Give the lines of the material as a JSON list of strings, one string per line with blank lines left out, starting at the line that contains "Click the words" and ending at the line that contains "Action: pyautogui.click(x=853, y=618)", both included.

------------------------------------------------------------------------

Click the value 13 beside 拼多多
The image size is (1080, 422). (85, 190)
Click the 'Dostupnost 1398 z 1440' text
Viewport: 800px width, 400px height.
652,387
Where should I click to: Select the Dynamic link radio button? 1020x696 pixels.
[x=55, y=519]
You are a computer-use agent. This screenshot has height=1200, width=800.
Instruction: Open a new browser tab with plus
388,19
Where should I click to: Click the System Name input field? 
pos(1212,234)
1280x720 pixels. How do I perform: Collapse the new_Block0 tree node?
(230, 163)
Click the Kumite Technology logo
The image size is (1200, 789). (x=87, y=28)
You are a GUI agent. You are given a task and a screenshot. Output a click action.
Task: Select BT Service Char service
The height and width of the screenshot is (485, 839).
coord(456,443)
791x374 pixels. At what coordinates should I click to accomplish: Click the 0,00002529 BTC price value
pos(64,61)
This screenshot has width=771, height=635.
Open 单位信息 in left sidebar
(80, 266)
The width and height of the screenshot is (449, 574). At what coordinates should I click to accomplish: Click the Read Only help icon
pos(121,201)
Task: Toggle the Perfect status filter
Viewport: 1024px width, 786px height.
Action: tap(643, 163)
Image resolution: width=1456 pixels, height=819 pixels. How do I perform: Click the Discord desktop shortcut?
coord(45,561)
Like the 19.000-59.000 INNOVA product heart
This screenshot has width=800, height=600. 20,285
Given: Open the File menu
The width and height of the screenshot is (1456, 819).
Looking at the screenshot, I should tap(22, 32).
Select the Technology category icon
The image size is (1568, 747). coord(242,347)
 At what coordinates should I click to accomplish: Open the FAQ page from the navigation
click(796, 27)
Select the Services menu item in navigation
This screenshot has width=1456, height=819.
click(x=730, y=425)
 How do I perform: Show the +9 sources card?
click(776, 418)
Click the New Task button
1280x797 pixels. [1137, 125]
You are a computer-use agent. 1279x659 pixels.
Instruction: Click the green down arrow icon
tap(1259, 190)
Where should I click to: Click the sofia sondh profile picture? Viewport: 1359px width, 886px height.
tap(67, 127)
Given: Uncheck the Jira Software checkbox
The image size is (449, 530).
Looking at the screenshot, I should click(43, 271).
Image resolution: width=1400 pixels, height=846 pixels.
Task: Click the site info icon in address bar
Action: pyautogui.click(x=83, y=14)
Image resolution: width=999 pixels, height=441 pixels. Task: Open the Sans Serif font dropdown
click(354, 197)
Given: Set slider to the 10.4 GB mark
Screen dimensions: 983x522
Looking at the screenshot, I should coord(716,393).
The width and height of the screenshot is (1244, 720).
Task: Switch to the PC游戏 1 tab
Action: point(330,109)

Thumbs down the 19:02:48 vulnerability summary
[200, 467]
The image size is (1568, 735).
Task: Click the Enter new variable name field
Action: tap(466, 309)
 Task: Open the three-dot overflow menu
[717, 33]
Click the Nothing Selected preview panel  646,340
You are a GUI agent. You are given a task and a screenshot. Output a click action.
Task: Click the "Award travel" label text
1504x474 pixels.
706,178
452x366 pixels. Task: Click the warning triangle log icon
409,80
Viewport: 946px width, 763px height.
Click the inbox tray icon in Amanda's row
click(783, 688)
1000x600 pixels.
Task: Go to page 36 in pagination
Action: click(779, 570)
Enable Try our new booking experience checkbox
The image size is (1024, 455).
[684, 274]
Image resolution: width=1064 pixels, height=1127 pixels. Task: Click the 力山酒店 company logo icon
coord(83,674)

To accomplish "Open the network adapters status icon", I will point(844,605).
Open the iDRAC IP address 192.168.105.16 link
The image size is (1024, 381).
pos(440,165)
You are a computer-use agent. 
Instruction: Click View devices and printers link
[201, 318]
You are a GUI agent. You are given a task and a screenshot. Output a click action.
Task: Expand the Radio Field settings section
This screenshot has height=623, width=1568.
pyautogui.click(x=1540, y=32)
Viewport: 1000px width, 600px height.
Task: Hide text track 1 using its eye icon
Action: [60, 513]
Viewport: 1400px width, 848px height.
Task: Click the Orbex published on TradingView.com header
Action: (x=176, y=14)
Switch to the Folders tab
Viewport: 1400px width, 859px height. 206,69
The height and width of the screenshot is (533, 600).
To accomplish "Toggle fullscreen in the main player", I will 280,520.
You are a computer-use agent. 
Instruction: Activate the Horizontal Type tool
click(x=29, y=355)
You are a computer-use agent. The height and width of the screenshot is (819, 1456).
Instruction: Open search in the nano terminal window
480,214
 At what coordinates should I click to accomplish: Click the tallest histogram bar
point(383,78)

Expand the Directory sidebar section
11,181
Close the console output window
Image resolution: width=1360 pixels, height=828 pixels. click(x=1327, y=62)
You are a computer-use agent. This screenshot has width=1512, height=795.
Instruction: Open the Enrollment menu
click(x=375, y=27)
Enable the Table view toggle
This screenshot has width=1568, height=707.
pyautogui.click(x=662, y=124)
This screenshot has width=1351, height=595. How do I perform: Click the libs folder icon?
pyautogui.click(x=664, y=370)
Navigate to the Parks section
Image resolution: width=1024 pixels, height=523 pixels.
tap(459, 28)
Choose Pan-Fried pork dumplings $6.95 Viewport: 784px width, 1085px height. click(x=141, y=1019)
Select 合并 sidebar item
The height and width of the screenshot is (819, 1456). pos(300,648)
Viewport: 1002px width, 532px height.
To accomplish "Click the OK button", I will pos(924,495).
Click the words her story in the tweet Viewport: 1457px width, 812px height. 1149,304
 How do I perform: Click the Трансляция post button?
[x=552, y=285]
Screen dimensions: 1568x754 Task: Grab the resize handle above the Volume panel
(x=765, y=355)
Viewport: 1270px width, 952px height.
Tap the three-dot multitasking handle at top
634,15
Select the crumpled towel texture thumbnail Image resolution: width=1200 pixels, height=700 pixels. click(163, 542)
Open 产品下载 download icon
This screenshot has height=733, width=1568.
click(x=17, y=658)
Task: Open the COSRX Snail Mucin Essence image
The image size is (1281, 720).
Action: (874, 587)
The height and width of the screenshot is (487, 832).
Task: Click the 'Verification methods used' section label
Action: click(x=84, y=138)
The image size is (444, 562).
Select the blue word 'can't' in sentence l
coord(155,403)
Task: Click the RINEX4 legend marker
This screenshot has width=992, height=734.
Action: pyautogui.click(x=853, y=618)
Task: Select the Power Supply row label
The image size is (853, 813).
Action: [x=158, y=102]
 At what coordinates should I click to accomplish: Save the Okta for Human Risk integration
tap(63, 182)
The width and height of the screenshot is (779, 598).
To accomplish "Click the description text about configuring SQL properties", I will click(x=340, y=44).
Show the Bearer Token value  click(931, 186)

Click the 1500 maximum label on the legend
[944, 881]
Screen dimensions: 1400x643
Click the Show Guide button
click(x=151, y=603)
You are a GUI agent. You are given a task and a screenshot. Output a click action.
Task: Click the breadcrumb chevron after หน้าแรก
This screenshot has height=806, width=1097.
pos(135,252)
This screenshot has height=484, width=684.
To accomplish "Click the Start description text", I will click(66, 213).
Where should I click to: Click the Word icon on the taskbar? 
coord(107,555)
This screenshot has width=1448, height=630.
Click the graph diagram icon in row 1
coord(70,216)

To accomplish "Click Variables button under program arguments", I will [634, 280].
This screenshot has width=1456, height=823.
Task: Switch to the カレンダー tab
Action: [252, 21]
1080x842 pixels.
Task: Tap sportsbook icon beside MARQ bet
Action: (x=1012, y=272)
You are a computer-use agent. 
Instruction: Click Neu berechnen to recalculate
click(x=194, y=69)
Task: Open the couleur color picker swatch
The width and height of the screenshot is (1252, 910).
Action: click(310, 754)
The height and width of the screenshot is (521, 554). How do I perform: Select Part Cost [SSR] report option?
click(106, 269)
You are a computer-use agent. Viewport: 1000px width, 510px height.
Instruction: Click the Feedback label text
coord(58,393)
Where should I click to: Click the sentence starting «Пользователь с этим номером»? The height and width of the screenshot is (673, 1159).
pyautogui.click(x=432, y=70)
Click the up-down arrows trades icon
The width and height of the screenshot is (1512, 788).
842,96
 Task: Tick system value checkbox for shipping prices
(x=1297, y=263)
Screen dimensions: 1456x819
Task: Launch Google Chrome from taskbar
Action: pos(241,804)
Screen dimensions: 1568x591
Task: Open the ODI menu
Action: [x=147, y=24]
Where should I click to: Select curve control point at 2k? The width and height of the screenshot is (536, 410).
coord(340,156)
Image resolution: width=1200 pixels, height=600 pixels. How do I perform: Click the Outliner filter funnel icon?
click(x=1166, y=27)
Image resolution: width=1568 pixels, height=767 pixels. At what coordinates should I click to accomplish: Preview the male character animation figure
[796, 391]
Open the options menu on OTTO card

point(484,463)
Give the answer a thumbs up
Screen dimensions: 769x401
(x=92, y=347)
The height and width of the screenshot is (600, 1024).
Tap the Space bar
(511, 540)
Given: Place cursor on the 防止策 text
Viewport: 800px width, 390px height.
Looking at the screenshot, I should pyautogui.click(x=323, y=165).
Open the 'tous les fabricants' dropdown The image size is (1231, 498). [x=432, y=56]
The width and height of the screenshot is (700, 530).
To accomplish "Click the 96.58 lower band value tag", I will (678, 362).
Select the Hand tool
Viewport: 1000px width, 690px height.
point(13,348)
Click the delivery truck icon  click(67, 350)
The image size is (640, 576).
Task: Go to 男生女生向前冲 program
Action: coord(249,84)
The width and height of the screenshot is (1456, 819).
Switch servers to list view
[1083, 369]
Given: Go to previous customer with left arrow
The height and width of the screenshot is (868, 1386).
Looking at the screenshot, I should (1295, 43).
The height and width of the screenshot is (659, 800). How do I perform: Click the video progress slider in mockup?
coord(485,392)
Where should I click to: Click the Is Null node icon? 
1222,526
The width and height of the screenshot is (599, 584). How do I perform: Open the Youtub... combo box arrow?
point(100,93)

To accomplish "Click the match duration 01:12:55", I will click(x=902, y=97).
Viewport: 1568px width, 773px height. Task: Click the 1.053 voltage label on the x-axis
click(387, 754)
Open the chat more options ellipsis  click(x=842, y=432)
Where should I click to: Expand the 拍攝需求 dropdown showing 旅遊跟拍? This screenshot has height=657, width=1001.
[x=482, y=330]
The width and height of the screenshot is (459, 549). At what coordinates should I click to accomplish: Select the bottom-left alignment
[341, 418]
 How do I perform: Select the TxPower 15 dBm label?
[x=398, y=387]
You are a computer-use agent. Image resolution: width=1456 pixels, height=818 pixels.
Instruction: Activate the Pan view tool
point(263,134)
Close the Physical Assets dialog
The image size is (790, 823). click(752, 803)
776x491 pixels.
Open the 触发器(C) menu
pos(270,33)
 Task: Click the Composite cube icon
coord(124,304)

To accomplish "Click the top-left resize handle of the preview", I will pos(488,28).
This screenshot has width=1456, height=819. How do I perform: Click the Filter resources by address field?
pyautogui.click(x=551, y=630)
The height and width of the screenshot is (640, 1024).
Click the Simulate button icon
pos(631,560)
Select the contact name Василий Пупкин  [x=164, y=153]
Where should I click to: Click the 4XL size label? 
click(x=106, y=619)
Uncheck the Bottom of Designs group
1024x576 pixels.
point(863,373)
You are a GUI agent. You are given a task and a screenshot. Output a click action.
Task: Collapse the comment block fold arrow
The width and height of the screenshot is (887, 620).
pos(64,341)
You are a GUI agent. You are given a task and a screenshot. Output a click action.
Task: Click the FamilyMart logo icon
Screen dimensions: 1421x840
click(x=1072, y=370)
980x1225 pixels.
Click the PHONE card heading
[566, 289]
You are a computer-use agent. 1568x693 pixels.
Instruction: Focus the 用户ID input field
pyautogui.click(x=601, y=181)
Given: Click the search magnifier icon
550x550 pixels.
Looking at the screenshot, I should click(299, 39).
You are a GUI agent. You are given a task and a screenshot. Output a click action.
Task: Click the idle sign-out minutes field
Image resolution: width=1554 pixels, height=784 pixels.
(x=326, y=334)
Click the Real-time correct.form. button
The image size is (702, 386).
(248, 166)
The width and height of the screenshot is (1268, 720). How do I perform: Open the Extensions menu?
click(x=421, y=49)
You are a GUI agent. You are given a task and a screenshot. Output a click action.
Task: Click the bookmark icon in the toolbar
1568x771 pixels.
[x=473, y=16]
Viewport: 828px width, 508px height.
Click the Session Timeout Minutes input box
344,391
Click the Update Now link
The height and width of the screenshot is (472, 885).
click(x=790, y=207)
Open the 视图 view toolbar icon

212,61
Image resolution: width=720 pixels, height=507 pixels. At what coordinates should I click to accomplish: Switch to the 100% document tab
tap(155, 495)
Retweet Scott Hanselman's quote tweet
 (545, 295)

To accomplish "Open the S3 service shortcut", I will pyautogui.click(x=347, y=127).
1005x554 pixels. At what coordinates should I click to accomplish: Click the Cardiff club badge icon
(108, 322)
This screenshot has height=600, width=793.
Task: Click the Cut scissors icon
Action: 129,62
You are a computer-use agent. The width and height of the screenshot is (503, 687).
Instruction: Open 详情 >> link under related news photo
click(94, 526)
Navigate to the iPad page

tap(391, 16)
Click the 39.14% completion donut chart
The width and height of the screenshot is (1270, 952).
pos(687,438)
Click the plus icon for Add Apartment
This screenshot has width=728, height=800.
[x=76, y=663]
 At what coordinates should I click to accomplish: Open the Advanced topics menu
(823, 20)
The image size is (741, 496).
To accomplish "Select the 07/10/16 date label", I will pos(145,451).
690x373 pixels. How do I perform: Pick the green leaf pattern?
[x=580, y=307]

------------------------------------------------------------------------

Expected answer:
[
  "Click the words her story in the tweet Viewport: 1457px width, 812px height. 1149,304",
  " How do I perform: Click the Трансляция post button?",
  "[x=552, y=285]",
  "Screen dimensions: 1568x754 Task: Grab the resize handle above the Volume panel",
  "(x=765, y=355)",
  "Viewport: 1270px width, 952px height.",
  "Tap the three-dot multitasking handle at top",
  "634,15",
  "Select the crumpled towel texture thumbnail Image resolution: width=1200 pixels, height=700 pixels. click(163, 542)",
  "Open 产品下载 download icon",
  "This screenshot has height=733, width=1568.",
  "click(x=17, y=658)",
  "Task: Open the COSRX Snail Mucin Essence image",
  "The image size is (1281, 720).",
  "Action: (874, 587)",
  "The height and width of the screenshot is (487, 832).",
  "Task: Click the 'Verification methods used' section label",
  "Action: click(x=84, y=138)",
  "The image size is (444, 562).",
  "Select the blue word 'can't' in sentence l",
  "coord(155,403)",
  "Task: Click the RINEX4 legend marker",
  "This screenshot has width=992, height=734.",
  "Action: pyautogui.click(x=853, y=618)"
]